Because of the fact that the scientist’s logical, abstract knowledge of the temporal horizon always remains bound to sense experience, he may never separate his theoretical from his pre-theoretical intuition of the temporal cosmos. He may never become a rationalist attempting merely, by deduction from general principles, to attain a true theoretical understanding of an aspect of reality. He must continually go back to his concrete experiences in order to check all his scientific theorizing. Thus induction cannot but be the basic scientific method. All theories, all interpretations, he must test repeatedly by the phenomena of temporal reality.[52] For this very reason, therefore, one may never say that a scientific understanding of one aspect of reality or of the “scientific method” enables one to reach out to absolute truth, nor even to understand nature-in-itself. Scientific endeavour is limited to the temporal horizon of experience and deals with abstracted aspects of man’s experience of the phenomena within that horizon.[53]
At the same time, however, an aspect of phenomena abstracted from the coherence of temporal reality does not constitute wholly true knowledge even of that one aspect. It cannot possibly exist in isolation from its total environment, and this limitation applies not only to the phenomenon known but also to the knower. The possibility of man’s developing a special science depends upon the existence of a certain type of temporal reality, one over which law rules. Moreover, the knowledge of this world implies, indeed necessitates, specific relationships between the scientist and the phenomena which he investigates. But even attempts to understand a special science by linking it to the rest of temporal reality do not suffice, for temporal reality is not self-explanatory. True scientific knowledge comes only when men see themselves and the phenomena of the cosmos in the light of eternity, from the perspective of Jesus Christ the creator, the sustainer and redeemer of men. To the Christian, here alone lies the source of the true understanding of science, for only in this faith can one justify the use of the scientific method.[54]
At this point, however, one faces the inescapable fact that although men do not interpret reality in this way, they still do achieve much in the scientific field by means of the scientific method. How does the Christian explain this, especially as he himself insists that any explanation must stick to the empirical facts?

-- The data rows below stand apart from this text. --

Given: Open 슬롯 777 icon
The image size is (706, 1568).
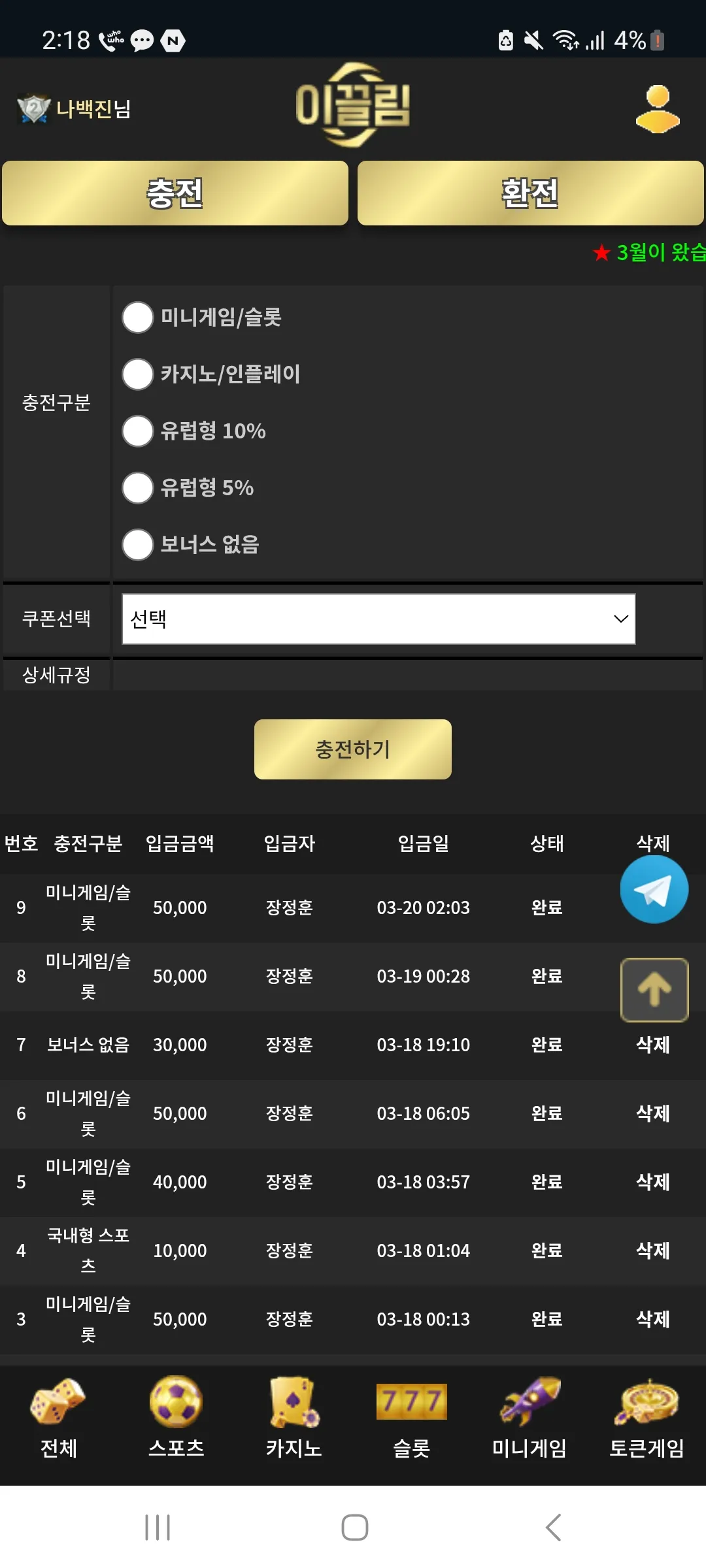Looking at the screenshot, I should pos(412,1401).
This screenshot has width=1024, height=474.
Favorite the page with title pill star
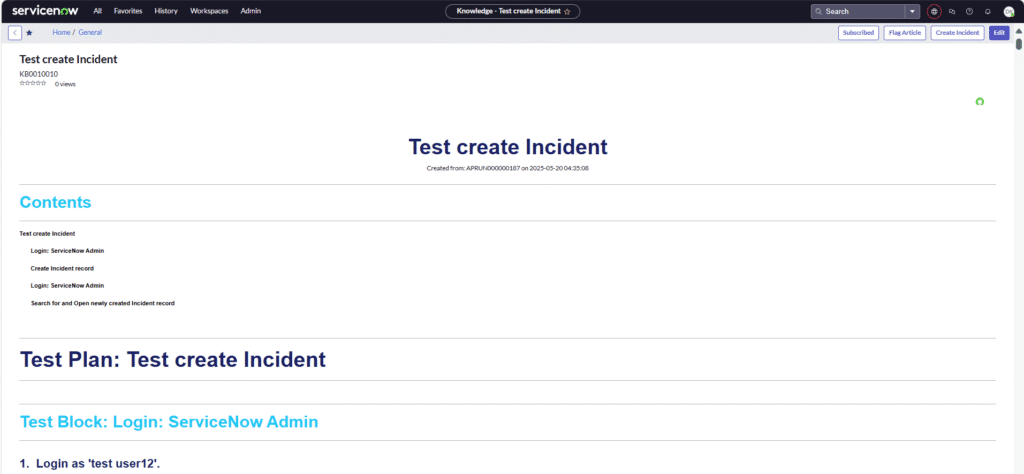[x=567, y=11]
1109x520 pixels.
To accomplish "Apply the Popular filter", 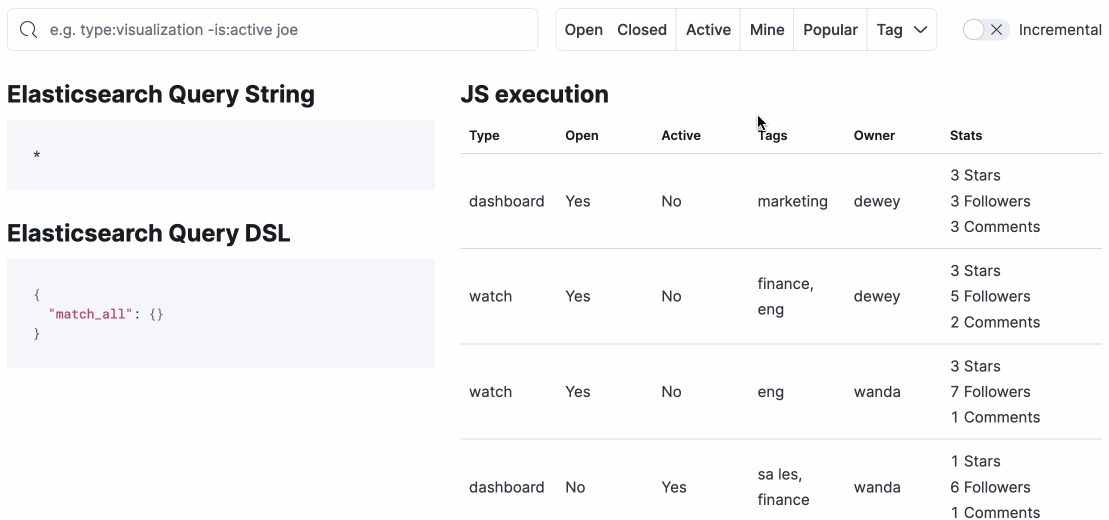I will pos(830,30).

To the Christian the answer lies in the fall of man into sin and God’s redemption. Although man’s finitude would keep him from having absolutely comprehensive knowledge of the temporal cosmos, his knowledge as far as it might go would be true, for he would not only have a proper insight into the law-structure of the cosmos and in particular of his particular area of investigation, but he would see all things in their true relationships to God as creator and sustainer. Man, however, has refused to accept God as God, insisting that no prior interpretation of the universe exists and that he can attain to absolute knowledge by stressing one aspect of experience, usually the logical-scientific, so that it becomes the guide to all truth. Whatever lies beyond its range remains mysterious for man and for God also, if there be a God. This outlook stems from the fact that sin consists in personal alienation from God, so that when man comes to study the temporal cosmos his eyes refuse to see that he must always take God into account if he would obtain true knowledge.[55] Hence man’s error.
How does this error manifest itself? Man seeks independence from God, endeavouring to attain to creativity in his own right. He falls victim to Satan’s temptation: “Ye shall be as gods, discerning good from evil” (Gen 3:5). He, therefore, follows Descartes’ formula by beginning with himself as an independent thinking being whose reason is the standard of truth. In this way, even though he may not deny some god’s existence, he does reject the idea of the necessity of his absolute subjection to the deity. Rather he interprets the world as though he and it stand alongside his god as independent entities. Commencing his thinking from a humanistic presupposition he cannot but end by asserting his autonomy in his interpreting and using this temporal reality.[56]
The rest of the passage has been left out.